Aim of the exercise: Make an exact copy of all the entries below, with the pictures left out.

Stored records:
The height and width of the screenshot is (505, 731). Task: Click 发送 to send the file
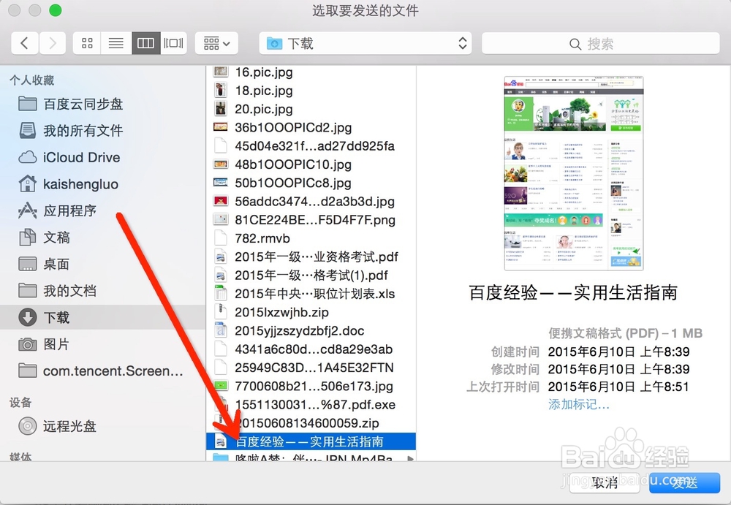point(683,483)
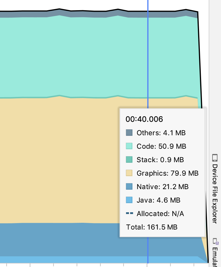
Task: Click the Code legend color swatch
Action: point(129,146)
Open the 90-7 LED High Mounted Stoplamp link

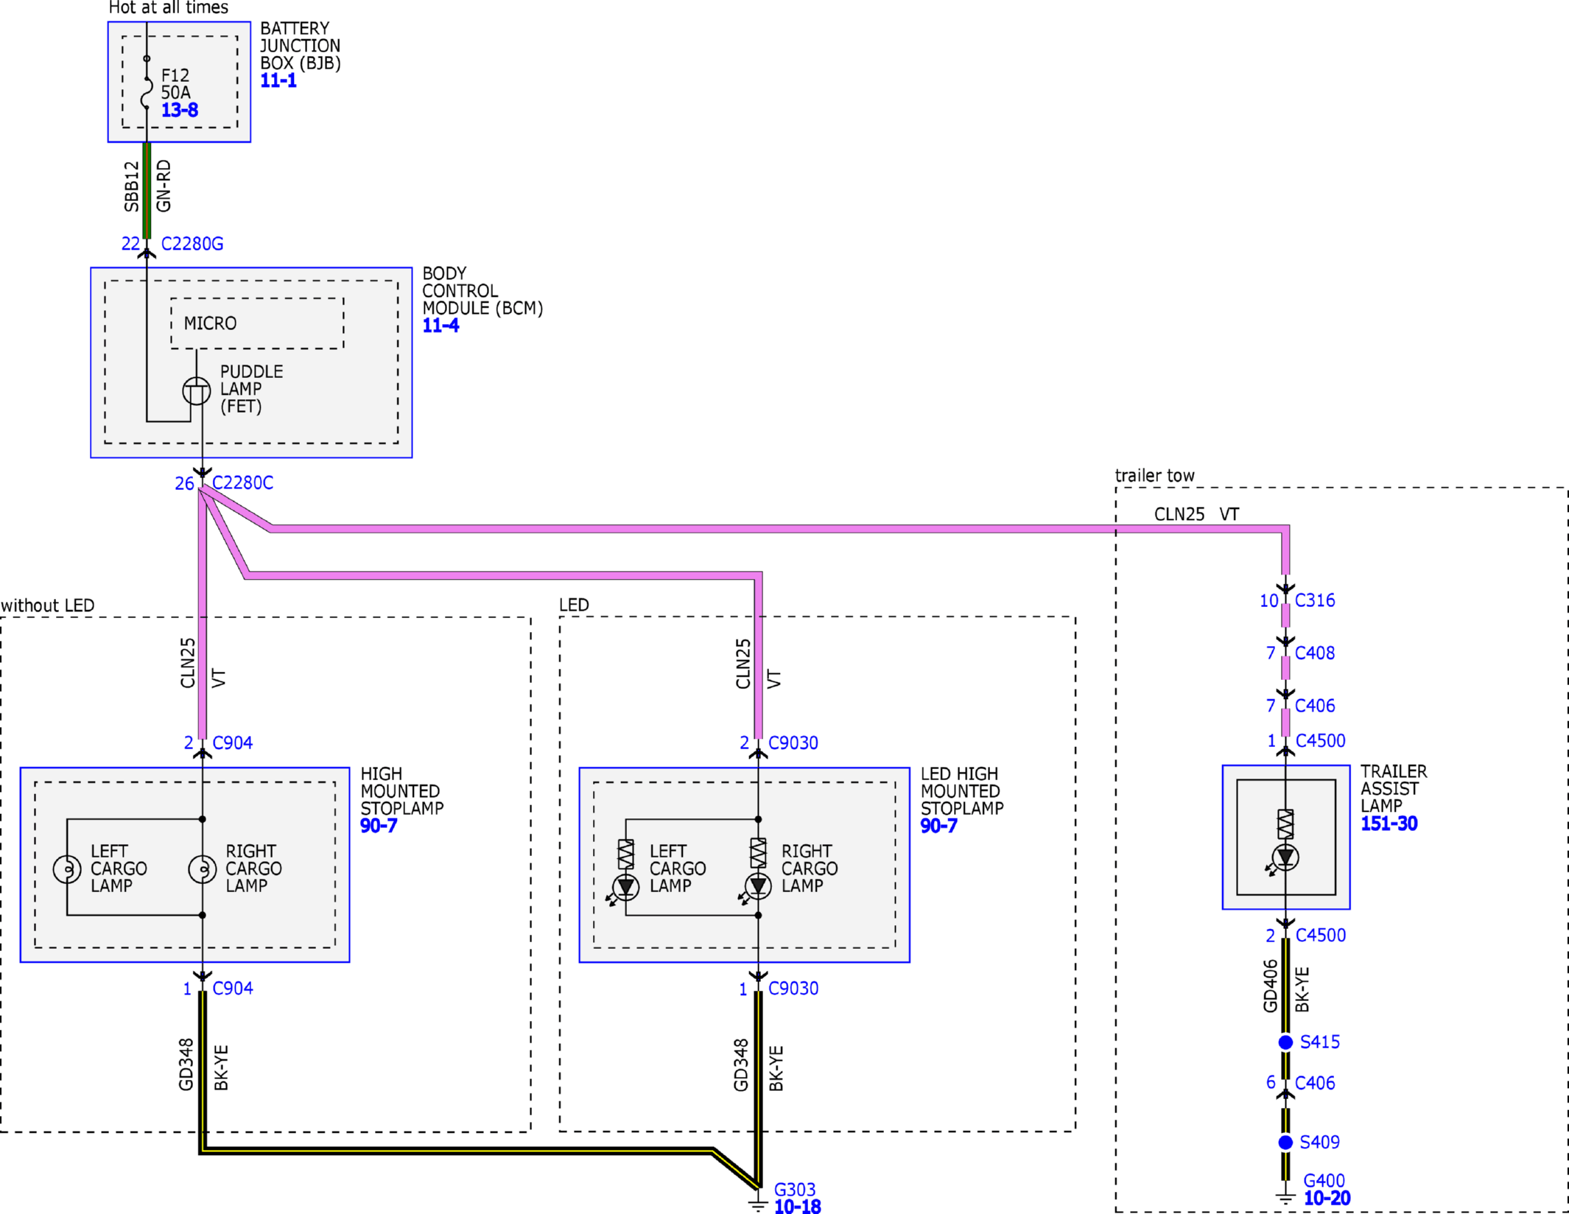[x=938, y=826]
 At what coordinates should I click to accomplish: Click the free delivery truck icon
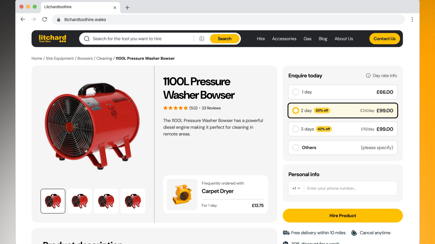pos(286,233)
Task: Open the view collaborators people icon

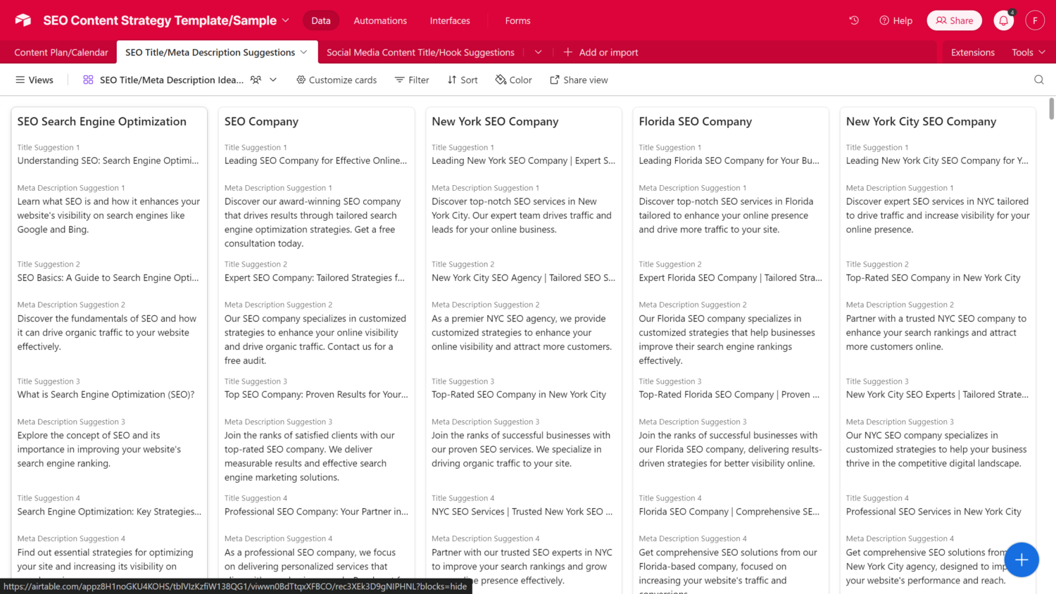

Problem solution:
The height and width of the screenshot is (505, 731). Task: Click 发送 to send the file
point(683,483)
Task: Click the Code legend color swatch
Action: point(129,146)
Open the 90-7 LED High Mounted Stoplamp link

[x=938, y=826]
 At what coordinates should I click to accomplish: Click the free delivery truck icon
pos(286,233)
Task: Open the view collaborators people icon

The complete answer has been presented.